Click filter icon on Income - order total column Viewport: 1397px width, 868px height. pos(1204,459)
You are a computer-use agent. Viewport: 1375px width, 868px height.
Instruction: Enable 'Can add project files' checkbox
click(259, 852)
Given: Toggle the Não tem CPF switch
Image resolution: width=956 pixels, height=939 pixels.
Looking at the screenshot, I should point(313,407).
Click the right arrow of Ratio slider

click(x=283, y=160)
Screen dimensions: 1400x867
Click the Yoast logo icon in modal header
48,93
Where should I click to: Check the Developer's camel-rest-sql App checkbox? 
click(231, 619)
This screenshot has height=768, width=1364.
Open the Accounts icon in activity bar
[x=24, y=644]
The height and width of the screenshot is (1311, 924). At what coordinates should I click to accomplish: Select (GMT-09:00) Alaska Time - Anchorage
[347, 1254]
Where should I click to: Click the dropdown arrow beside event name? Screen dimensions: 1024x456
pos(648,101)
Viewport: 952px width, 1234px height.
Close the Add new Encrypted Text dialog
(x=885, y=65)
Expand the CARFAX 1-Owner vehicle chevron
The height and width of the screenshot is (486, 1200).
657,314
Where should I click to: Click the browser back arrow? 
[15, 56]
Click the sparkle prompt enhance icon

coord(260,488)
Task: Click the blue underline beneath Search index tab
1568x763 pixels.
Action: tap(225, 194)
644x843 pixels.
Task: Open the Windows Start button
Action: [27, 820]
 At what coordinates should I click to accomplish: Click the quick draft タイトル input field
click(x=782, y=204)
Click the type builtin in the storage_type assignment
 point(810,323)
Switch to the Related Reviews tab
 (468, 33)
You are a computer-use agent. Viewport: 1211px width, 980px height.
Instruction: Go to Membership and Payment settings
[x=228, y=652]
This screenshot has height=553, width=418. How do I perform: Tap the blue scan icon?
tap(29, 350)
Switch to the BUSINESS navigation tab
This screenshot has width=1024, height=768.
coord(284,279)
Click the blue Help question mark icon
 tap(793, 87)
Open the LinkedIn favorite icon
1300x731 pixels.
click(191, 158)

· · · · · · ·

Each line of the listing above that includes the word "Viewport" should be copied.

▶ **Written solution**
Click filter icon on Income - order total column Viewport: 1397px width, 868px height. pos(1204,459)
You are a computer-use agent. Viewport: 1375px width, 868px height.
Viewport: 952px width, 1234px height.
You are a computer-use agent. Viewport: 1211px width, 980px height.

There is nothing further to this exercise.